Stanbic IBTC’s earnings report for the 2016 operations shows a rebound in profit performance and an accelerated growth in revenue. As projected, the bank has remedied the slacken earnings performance in the preceding year with revenue and profit right on target. Revenue growth had slowed down in 2015 and profit dropped to the lowest figure in three years. The bank raised its after tax profit by more than one-half in 2016, as cost moderation improved profit margin in the year.
Gross earnings grew by close to 12% to N156.42 billion in the year, an accelerated growth from the increase of 7% in 2015. Gross earnings came slightly ahead of the projected figure of N155 billion for the bank in 2016. As expected, non-interest income provided the spur for the revenue growth for the bank – rising by 20% to N68.19 billion at the end of the year.
Interest income improved by less than 6% to N87.47 billion and therefore diluted the overall revenue growth rate in the year. The slow growth in interest income reflects a moderate decline in the bank’s net credit portfolio as well as rising credit losses. Net loans and advances went down by 3.2% to N368.23 billion. Investment assets however compensated for the decline with a major growth of over 55% to N252.82 billion. The increase provided the force for an increase of over 12% in the size of the balance sheet at the end of last year.

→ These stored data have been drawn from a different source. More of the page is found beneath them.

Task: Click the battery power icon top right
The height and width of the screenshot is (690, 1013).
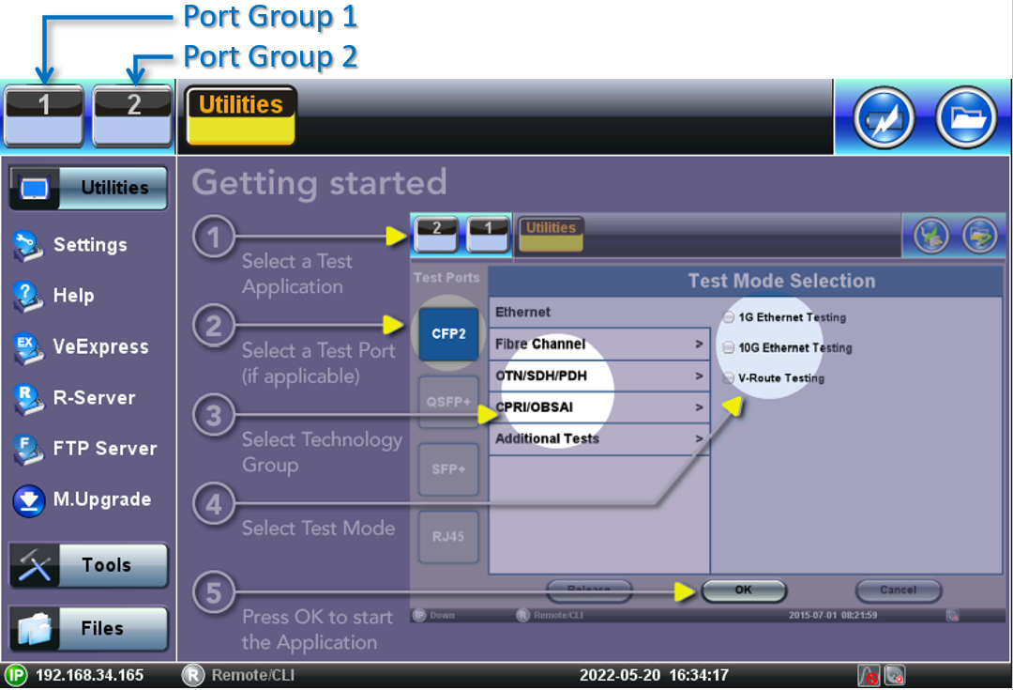Action: [883, 118]
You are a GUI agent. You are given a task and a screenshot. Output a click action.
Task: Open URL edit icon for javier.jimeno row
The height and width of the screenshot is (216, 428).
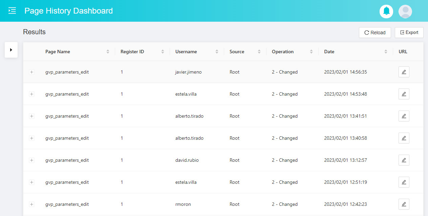404,72
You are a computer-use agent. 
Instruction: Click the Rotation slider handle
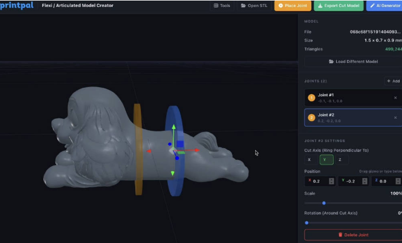tap(307, 223)
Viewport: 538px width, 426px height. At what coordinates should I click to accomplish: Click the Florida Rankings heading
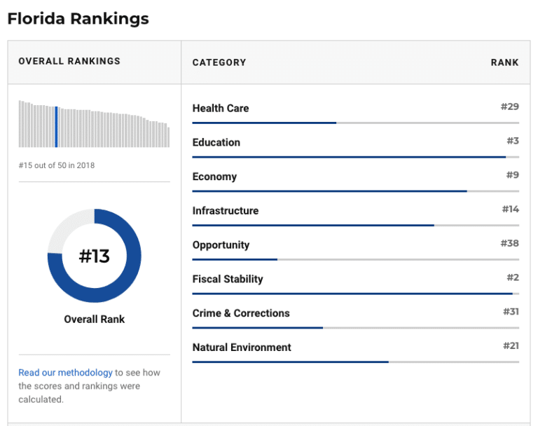tap(78, 18)
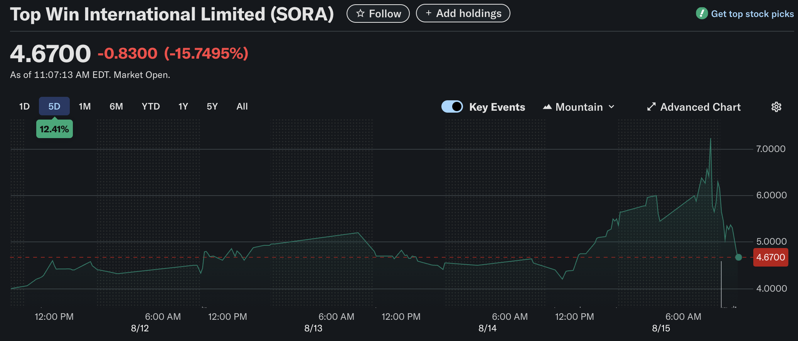Switch chart to 1M range

(85, 106)
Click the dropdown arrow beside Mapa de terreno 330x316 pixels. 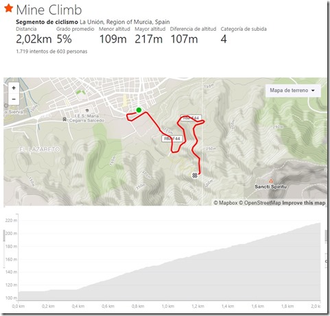[x=313, y=90]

The inability to grow interest income was more than compensated by a drop of nearly 24% in interest expenses, which came to N29.61 billion. This was the most significant development on the bank’s income statement in 2016 that produced the profit rebound in the year. It lifted net interest income by about 32% to N57.86 billion at the end of the year. The drop in interest expenses is against an increase of 4.4% in total deposit liabilities, indicating a significant decline in the bank’s average cost of funds.
The cost saving from interest expenses also enabled the bank to absorb an increase of close to 33% in loan impairment charges and still permitted an increase of as much as 24% in earnings net of impairment charges at N106.25 billion.
Rising impairment charges remains a challenge for the bank and the banking industry generally and has been a major drag on banks’ profit performance in recent years. At N19.80 billion in 2016, impairment charges claimed more than 34% of Stanbic IBTC’s net interest income.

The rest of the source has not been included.